Au milieu de ce torrent de déjà-vu, une petite scène assez étrange surgit. Laetitia couche avec un collègue pour éprouver son amour pour Alex. Elle et son amant sont tout les deux allongés sur le lit, gênés, ne sachant pas comment commencer. Gauchement, il met la main sur sa poitrine. Elle demande "Qu'est-ce que tu fais ?", il répond "Je ne sais pas ...", elle "Tu me touches le sein", lui enchaîne "Effectivement. Qu'est-ce que tu ressens ?", elle "Rien". Cette scène décalée, irréelle, semble tout droit sortie de l'excellent "Un baiser s'il vous plaît" d'Emmanuel Mouret et est en fin de compte assez plaisante.
Et sinon, les acteurs principaux ? Jean-Paul Rouve est convaincant, drôle par nature. Je le découvre (je ne connais pas du tout les Robins des Bois) et apprécie son jeu décalé, surtout quand il reste minimaliste. Mélanie Doutey est atroce. Elle nous refait sa Clara Sheller, avec le côté looseuse "je me cogne dans les portes" en moins. Elle en devient une fille effroyablement antipathique, égoïste, méchante et dénuée de personnalité au point que la ressemblance avec Sophie Marceau en devient troublante.
Je me suis malgré tout amusé pendant ce film. Jean-Paul Rouve et Kad Merad m'ont souvent fait sourire voire rire. Certains gags visuels sont réussis (l'explosion du four à micro-ondes, la crème chantilly sous les lunettes (bon ok ! présenté ainsi, ça paraît crétin mais, comme on dit, il faut le voir)), les dialogues sont dans l'ensemble assez légers et parfois très drôles ("Qu'avez-vous pensé de mon livre ? " "Eh bien ... j'ai trouvé que c'était une grosse merde") et, ici ou là, le comique de situation fonctionne à plein (la scène à New York notamment).

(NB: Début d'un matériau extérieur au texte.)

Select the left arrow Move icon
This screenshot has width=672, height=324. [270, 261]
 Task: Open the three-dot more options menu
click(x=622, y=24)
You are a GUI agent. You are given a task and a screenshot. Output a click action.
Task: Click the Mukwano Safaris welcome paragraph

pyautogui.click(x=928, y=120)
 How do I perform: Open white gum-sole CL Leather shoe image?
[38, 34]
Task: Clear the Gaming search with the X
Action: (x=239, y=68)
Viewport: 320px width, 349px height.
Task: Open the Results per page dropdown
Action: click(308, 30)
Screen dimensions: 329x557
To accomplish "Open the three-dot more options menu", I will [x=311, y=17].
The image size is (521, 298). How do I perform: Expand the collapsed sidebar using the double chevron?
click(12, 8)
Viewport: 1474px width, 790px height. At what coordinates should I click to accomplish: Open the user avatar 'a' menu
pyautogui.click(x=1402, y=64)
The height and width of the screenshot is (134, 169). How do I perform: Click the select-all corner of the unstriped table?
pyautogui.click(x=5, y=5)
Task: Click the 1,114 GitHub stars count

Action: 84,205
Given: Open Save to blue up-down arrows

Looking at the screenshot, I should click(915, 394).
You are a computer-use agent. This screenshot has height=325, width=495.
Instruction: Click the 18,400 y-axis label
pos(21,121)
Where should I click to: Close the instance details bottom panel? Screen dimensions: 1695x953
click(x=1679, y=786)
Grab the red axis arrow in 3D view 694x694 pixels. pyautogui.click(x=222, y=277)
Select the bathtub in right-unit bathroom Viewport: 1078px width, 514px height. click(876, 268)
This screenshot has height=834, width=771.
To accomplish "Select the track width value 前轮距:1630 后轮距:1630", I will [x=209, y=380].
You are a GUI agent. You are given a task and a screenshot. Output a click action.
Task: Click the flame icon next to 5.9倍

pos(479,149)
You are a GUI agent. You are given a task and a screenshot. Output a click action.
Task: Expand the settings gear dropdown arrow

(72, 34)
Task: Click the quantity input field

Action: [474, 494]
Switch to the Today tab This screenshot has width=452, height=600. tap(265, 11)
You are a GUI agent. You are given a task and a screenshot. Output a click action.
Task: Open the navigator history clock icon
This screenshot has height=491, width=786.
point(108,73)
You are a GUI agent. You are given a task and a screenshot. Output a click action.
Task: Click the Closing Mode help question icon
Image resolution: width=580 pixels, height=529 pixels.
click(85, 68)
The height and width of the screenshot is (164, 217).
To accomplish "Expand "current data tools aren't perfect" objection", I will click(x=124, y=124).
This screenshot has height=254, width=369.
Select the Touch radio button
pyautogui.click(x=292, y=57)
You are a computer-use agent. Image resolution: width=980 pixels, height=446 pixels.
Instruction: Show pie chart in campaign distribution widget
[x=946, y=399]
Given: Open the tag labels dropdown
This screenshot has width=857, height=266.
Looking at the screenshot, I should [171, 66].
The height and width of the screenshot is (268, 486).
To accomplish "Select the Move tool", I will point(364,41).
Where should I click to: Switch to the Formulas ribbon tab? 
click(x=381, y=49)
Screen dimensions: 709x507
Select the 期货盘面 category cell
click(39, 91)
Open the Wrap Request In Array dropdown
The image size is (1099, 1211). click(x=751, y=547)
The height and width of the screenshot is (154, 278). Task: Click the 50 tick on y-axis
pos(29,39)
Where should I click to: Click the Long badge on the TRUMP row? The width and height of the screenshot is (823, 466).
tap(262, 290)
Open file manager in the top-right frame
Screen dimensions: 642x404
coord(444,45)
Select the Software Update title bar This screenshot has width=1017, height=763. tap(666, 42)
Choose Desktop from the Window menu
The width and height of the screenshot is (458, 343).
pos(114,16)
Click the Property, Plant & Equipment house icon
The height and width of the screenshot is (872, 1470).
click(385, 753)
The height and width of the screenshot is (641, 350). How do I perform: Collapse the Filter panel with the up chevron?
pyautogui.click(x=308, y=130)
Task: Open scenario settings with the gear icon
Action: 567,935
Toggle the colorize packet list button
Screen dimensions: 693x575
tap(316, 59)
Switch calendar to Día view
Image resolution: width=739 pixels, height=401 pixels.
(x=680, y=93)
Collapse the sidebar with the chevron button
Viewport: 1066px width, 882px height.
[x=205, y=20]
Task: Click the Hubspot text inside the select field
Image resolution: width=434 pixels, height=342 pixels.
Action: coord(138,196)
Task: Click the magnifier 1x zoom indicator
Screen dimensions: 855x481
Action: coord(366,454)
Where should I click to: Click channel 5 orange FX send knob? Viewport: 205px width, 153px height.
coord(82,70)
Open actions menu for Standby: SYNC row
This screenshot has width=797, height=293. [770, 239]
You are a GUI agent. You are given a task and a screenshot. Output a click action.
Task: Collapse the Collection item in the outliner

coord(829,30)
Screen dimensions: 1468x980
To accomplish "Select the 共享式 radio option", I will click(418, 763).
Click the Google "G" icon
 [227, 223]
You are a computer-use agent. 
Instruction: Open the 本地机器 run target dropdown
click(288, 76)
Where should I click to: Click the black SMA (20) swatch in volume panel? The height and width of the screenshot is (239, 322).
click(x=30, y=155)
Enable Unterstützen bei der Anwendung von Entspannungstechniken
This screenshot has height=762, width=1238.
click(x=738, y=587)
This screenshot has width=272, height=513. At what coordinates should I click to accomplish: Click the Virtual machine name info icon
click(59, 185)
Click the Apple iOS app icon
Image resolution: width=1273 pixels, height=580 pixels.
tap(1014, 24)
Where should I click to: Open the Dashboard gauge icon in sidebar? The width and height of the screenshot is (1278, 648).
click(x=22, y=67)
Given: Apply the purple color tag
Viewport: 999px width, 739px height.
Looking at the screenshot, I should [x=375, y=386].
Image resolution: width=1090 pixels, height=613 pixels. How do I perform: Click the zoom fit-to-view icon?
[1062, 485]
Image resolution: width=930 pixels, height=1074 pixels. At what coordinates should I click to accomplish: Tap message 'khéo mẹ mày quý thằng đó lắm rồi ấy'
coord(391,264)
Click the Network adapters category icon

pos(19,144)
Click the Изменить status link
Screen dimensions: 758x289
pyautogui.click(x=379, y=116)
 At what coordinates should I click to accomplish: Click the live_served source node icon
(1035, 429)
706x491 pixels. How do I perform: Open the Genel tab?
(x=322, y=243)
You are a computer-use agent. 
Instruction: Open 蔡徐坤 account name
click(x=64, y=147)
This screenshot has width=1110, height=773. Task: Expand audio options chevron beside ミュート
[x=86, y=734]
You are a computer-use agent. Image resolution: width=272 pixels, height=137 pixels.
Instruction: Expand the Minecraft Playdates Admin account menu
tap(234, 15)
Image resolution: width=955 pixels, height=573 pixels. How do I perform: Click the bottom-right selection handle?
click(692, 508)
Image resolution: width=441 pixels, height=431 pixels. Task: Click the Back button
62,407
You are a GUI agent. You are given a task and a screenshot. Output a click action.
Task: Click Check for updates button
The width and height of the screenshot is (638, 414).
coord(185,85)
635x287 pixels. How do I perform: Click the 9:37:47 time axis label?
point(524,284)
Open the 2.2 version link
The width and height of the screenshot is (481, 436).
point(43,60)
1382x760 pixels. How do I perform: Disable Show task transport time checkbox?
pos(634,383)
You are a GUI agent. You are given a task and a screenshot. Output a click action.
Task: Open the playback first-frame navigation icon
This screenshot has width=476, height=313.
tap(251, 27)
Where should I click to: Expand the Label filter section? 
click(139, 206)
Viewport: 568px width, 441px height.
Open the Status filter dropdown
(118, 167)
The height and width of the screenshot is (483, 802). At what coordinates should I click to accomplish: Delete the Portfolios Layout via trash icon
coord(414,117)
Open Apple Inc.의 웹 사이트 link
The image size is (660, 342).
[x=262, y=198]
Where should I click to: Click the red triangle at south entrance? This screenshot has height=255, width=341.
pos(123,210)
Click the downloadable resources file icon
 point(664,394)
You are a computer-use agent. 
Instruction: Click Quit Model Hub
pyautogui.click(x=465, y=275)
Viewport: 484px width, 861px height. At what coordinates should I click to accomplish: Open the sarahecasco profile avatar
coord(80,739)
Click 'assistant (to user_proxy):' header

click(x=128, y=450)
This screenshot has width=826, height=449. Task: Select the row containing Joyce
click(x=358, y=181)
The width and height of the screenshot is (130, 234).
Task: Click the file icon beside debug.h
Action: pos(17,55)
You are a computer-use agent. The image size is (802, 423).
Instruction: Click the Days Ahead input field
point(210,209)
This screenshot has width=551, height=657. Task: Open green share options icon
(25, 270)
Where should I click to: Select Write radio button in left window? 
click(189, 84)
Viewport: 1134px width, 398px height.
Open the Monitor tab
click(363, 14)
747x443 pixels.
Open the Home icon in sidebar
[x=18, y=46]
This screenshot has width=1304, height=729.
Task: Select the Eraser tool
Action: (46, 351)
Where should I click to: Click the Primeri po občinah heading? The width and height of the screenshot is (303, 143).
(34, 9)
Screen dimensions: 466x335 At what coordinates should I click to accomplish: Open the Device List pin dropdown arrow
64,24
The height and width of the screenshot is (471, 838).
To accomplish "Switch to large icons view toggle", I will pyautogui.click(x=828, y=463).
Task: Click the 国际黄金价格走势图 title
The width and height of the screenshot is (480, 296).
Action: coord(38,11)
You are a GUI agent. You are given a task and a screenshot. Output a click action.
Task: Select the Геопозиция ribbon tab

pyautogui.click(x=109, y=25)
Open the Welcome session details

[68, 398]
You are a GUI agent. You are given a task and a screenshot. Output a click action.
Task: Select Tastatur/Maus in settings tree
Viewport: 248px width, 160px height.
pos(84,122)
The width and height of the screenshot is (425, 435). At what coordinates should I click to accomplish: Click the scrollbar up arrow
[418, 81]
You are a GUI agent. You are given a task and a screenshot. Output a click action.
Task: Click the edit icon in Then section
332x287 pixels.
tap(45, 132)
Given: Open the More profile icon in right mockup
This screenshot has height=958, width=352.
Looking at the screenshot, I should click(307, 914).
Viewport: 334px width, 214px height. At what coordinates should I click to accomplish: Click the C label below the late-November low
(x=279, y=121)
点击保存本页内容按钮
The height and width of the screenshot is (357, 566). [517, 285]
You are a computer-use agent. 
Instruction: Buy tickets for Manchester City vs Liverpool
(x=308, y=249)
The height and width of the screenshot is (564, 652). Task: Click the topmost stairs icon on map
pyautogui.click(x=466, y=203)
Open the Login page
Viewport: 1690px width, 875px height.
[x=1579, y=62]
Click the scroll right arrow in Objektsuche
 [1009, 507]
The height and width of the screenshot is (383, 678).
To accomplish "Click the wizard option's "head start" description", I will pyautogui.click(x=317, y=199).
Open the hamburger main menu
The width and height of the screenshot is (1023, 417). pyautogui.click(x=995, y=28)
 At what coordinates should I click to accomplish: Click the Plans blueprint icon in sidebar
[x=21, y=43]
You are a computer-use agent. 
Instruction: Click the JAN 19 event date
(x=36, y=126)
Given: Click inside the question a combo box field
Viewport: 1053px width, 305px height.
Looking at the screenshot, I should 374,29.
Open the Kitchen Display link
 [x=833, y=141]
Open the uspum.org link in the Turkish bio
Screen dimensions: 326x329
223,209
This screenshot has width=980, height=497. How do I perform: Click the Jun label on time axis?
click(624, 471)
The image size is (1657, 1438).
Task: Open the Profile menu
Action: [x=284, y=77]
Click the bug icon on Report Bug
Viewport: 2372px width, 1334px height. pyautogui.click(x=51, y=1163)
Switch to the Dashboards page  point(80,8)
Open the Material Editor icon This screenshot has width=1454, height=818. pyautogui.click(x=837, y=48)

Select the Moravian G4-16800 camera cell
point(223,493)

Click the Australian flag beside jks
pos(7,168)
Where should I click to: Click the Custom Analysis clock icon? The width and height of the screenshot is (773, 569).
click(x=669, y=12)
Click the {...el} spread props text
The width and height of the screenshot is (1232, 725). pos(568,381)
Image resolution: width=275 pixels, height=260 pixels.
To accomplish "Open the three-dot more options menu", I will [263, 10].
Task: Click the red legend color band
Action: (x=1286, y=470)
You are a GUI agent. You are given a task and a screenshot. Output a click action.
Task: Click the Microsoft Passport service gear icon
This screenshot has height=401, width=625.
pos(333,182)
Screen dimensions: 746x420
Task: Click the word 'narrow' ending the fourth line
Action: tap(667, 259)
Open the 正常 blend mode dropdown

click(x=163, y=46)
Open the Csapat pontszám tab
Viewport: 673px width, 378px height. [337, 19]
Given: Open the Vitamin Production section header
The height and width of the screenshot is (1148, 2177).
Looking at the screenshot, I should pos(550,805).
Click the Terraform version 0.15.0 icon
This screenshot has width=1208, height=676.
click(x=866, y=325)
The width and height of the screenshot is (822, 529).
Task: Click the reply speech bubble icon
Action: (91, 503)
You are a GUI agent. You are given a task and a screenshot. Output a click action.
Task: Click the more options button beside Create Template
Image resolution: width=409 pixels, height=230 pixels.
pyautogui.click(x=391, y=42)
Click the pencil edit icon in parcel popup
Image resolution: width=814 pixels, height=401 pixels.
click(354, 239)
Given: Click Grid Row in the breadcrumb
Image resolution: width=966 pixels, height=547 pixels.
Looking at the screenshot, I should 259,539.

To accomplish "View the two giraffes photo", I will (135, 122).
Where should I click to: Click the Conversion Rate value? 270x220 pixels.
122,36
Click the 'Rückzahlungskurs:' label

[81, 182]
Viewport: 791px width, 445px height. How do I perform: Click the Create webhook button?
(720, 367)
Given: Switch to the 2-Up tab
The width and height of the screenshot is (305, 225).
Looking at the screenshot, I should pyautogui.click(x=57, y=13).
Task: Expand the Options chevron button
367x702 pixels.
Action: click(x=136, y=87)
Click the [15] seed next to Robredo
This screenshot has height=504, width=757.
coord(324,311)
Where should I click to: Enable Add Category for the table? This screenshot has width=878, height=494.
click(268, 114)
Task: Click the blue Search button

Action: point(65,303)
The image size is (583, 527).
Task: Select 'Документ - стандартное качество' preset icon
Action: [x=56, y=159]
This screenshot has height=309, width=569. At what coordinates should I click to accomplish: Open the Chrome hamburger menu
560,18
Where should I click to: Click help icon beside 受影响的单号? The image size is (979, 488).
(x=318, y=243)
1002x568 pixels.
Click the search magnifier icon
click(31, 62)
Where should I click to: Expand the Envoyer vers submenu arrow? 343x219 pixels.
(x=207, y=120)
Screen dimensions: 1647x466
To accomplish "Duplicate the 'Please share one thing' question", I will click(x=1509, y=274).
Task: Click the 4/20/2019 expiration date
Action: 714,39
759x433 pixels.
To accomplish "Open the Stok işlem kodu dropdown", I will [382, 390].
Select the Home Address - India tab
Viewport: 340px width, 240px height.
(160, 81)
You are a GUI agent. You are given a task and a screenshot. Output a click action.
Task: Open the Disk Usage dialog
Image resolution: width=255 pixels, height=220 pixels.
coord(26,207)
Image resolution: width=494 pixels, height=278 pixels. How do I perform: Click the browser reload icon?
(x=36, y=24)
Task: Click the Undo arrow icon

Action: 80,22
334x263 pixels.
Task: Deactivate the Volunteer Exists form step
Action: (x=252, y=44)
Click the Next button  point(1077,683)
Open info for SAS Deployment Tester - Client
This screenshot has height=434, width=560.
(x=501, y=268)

Donc à la fin, je n'y comprends plus rien et je ne sais plus si j'ai aimé ou pas. Je ne sais même plus si j'ai passé un bon moment à le voir. Ce soir je dors chez toi est un de ces films qu'on aime bien détester et qu'on déteste bien aimer. Un de ces films qui, par leur trivialité exaspérante, sont un peu une énigme pour moi.